User Role Editor can make permissions look perfectly logical on paper while real users still cannot do the task they need. A common issue is that the capability appears enabled in the role editor, but the user still cannot edit the post type, access the screen, or complete the action. This makes the plugin feel misleading when the deeper problem is usually capability mapping, context, or another plugin layering extra restrictions on top.
In most cases, the role editor is not lying. The issue is that WordPress permissions often depend on several capabilities working together, not one checkbox alone.
Why One Enabled Permission Is Often Not Enough
Many actions in WordPress require a combination of capabilities. A user may need the ability to read a post type, edit that post type, upload media, and access a specific admin screen all at the same time. If only one of those is enabled, the task still fails.
This is why permission problems can look irrational until you map the full chain.
The Most Common Causes
- Only one required capability was granted instead of the full set
- A custom post type uses a special capability structure
- Another plugin adds its own permission checks
- The user role was updated but the user session was not retested cleanly
- Network or site-level restrictions override the role settings
These are capability-system issues much more often than simple checkbox mistakes.
Why Custom Post Types Cause So Much Permission Confusion
Custom post types often use capability maps that do not match normal posts and pages exactly. That means the role may seem correct for standard content but still fail for a custom content type.
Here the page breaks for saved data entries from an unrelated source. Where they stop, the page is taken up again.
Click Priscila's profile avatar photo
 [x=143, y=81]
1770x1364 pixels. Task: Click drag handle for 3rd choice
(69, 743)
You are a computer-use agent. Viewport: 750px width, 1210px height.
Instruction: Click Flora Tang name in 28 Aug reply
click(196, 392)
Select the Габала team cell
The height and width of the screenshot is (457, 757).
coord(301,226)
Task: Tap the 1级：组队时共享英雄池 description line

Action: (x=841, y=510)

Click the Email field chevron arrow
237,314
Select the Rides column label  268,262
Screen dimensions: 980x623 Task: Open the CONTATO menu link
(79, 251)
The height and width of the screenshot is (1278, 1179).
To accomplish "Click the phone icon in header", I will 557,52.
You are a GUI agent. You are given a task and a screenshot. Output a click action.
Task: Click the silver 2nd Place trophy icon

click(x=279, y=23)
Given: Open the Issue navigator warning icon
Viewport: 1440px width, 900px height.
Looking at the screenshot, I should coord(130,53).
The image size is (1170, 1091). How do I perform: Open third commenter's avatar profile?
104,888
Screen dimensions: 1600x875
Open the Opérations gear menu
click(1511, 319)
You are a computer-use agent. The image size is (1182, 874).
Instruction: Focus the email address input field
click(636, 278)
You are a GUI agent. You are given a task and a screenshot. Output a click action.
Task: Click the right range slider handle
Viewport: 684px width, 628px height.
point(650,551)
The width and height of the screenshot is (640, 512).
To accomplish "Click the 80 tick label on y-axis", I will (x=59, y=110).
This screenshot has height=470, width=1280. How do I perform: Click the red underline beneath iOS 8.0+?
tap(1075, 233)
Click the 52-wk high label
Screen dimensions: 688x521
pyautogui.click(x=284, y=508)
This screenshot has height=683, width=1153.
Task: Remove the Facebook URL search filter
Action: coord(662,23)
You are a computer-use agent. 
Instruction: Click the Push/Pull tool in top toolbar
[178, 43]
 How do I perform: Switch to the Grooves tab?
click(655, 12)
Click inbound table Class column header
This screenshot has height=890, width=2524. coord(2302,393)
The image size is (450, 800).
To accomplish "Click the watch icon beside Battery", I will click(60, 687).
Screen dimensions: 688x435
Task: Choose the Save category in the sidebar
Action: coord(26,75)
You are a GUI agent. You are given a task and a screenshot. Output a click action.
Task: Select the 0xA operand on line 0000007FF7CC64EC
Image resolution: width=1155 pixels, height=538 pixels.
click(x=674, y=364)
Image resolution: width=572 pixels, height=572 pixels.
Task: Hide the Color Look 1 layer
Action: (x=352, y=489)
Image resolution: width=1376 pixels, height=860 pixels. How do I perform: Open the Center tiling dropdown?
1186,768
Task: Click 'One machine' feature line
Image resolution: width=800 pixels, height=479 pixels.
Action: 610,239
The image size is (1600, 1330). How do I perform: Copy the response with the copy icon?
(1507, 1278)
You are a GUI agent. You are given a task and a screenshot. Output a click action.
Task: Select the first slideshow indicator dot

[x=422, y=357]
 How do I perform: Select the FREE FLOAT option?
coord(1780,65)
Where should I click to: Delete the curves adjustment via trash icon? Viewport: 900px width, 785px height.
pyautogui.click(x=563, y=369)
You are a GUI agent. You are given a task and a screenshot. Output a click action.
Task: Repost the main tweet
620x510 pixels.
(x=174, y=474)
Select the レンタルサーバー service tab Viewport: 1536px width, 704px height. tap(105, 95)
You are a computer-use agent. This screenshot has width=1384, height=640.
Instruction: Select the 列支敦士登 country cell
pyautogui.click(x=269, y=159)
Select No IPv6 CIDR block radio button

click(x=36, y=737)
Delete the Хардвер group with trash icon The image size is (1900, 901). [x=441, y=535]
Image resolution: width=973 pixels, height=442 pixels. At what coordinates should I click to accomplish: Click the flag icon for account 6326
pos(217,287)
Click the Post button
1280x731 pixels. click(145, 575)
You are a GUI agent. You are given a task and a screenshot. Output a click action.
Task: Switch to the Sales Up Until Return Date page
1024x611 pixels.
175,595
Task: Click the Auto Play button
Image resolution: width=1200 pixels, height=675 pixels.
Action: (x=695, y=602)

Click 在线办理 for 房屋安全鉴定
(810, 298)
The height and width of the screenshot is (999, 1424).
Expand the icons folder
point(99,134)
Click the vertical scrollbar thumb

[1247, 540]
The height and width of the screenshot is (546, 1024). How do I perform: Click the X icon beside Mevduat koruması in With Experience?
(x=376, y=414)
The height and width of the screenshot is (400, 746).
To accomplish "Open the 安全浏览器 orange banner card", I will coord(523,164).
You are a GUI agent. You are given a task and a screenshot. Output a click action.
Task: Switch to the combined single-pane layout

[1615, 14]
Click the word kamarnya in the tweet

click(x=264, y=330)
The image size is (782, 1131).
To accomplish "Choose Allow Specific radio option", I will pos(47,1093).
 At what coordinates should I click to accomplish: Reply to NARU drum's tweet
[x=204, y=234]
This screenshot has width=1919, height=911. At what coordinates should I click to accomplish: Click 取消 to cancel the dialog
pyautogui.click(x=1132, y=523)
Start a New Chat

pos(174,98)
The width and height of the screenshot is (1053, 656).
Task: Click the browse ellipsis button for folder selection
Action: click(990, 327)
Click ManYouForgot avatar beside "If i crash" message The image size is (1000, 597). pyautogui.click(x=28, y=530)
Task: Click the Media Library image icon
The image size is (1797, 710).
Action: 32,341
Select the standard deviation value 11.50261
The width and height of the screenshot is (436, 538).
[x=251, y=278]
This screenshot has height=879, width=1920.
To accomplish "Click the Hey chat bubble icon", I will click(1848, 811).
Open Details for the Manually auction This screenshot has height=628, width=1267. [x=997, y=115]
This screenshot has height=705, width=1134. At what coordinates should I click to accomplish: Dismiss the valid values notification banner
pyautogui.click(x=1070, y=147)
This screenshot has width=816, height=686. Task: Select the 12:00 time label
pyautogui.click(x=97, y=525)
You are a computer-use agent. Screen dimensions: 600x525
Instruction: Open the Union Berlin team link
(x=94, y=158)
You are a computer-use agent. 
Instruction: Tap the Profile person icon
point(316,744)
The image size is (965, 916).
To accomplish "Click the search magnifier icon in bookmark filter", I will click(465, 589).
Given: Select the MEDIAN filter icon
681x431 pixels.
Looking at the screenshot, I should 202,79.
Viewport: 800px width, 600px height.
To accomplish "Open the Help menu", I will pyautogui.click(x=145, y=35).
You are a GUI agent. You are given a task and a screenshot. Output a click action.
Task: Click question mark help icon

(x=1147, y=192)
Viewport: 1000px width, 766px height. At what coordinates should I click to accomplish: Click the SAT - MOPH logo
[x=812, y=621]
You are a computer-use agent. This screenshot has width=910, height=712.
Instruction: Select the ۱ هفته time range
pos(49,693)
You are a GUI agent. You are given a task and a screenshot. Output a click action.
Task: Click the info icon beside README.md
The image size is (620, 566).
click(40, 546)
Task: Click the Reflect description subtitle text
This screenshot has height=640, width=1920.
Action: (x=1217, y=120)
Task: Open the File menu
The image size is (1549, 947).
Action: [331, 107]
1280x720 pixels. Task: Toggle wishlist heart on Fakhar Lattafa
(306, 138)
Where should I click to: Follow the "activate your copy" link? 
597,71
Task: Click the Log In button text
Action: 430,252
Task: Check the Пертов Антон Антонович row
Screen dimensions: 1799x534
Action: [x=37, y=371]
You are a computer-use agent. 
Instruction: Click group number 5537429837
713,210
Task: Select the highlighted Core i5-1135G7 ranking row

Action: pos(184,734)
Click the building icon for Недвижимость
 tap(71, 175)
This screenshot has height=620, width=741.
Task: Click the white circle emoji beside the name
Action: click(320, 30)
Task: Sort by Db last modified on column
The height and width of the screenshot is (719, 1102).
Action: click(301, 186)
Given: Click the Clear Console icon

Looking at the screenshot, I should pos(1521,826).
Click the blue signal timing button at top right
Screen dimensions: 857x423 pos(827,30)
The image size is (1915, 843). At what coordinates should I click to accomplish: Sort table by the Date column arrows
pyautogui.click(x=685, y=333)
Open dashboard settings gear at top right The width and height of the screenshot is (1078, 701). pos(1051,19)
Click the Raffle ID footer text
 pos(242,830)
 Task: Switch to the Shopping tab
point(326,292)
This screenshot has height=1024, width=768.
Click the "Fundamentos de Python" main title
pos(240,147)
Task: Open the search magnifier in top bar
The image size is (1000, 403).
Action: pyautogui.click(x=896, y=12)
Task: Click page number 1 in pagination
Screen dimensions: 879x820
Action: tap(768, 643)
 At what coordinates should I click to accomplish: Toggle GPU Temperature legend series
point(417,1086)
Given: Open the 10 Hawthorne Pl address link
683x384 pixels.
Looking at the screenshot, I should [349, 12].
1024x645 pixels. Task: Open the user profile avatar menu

This is one reason users struggle more when the site includes CPT tools and advanced field setups.
People Also Ask About User Role Editor
Why can my user still not access the feature after I enabled the permission?
Usually because that task depends on several capabilities, not just one.
Can another plugin override User Role Editor?
Yes. Membership, ecommerce, and custom post type plugins often add their own permission checks.
What plugins make this more common?
CPT UI, Members, and membership plugins often complicate capability behavior.
How to Fix It Safely
- Identify the exact task that fails
- Map every capability that task requires
- Check whether a custom post type uses special permissions
- Retest with a fresh login for the affected user
- Review whether another plugin adds its own access layer
This process usually reveals why the role looked correct while the real task still failed.
Related Plugins That Matter
This issue often overlaps with CPT UI, Members, and MemberPress because capability mapping problems usually depend on the full access stack.
These related pages matter because permission failures are rarely about one checkbox alone.
Final Thoughts
If User Role Editor permissions seem right but users still cannot do the task, the real problem is usually not the visible permission list. The deeper issue is that WordPress capability logic is broader than one enabled setting.
Once the full capability chain is mapped, the fix becomes much more predictable.